The cross-coupling of the homopropargylic ether 1 and the halopropargylic ethers 2a and 2b was optimized, and aspects of the coupling mechanism were studied. Coupling promoted by Pd-0 and Cu-I in the presence of an amine yielded a mixture of the heterodimer 3 and the homodimers 4 and 5 (Scheme I). Optimizations were first directed at suppressing home-coupling. Home-coupling is partially due to a H/I exchange (1+2a --> 6+7) promoted by CuI and an amine. The exchange, but not the formation of homodimers, was largely suppressed in DMSO. The influence of phosphine ligands was also evaluated. Weaker a-donors (with the exception of PPh(3)) lead to a faster coupling and to a higher ratio of hetero- to homodimers, with P(fur),leading to the cleanest reaction. Homodimers are also formed (together with I-2 .(i-Pr)(2)NH) by reductive dimerization of the iodoalkyne 2a in the presence of [Pd-2(dba)(3)], CuI, and (i-Pr)(2)NH. Bulky and acceptor-substituted amines reduced the extent of the dimerization of 2a, but the bulkiest amines did not promote coupling. Better results were obtained by using the bromoalkyne 2b. Neither dimerization of 2b, nor H/Br exchange between 1 and 2b were observed. Coupling of 1 and 2b was slower than the one of 1 and 2a, but gave higher yields of the heterodimer 3. The yield of 3 and the ratio of hetero- to homodimers was greatly improved by addition of LiI; no phosphine ligand is then required.
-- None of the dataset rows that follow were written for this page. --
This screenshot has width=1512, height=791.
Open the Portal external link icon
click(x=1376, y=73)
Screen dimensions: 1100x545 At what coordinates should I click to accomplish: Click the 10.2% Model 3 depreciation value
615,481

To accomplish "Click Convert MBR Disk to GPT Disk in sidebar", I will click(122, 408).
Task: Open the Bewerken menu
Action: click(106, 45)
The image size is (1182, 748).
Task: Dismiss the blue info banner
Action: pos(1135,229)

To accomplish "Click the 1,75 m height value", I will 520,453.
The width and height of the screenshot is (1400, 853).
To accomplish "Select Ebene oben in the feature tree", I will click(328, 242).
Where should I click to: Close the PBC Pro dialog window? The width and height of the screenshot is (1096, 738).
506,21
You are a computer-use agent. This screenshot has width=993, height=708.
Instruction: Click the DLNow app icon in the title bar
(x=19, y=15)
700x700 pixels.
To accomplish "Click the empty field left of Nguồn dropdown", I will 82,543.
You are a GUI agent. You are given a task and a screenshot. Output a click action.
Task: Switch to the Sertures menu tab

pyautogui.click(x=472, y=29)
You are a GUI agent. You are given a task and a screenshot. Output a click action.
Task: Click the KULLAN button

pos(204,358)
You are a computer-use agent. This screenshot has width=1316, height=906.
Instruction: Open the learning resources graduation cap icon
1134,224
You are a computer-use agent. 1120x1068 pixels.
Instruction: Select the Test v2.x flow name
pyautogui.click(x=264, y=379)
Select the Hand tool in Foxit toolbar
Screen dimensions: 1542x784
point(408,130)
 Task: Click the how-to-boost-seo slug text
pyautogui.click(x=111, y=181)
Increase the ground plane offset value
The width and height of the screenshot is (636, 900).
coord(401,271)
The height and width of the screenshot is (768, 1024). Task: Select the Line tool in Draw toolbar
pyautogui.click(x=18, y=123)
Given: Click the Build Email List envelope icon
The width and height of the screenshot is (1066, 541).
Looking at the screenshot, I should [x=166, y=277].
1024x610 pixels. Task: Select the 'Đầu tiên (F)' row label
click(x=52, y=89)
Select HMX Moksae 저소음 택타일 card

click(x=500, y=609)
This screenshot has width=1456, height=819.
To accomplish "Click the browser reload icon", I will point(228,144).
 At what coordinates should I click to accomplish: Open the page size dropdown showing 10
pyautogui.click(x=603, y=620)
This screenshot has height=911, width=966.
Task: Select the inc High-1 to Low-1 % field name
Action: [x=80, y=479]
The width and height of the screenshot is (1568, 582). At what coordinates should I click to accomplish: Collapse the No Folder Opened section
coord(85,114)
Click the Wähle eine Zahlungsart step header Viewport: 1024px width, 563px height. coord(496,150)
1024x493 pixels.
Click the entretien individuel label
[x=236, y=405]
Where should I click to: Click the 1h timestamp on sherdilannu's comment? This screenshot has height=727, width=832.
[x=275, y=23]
While the oxidative addition of the iodoalkyne 2a to [Pd(PPh(3))(4)] (2a --> 8a) was rapid, the one of the bromoalkyne 2b was much slower and proceeded via the eta(2)-complex 9 as evidenced by H-1-NMR spectroscopy. The rearrangement of 9 to the bromopalladium sigma-complex 8b follows first-order kinetics (k = 0.014 min(-1)). CuBr greatly increased the rate of this rearrangement. LiI caused rapid substitution of Br by I in the Pd sigma-complex (8b --> 8a), but not in 9, nor in 2b. The sigma-complex 8a did not react with the alkyne 1 in the presence of (i-Pr)(2)NH, unless Cu-I was added. The alkynes 10 or 1 did not react with CuI and either TMEDA or (i-Pr)(2)NH to yield detectable amounts of the Cu-acetylides 11 or 12. These observations are rationalized by the mechanism shown in Scheme 3, postulating the intermediacy of the binuclear alkyne-Pd-Cu complexes C and J, and some or all of E-H, and highlighting the role of Cu-I in this coupling.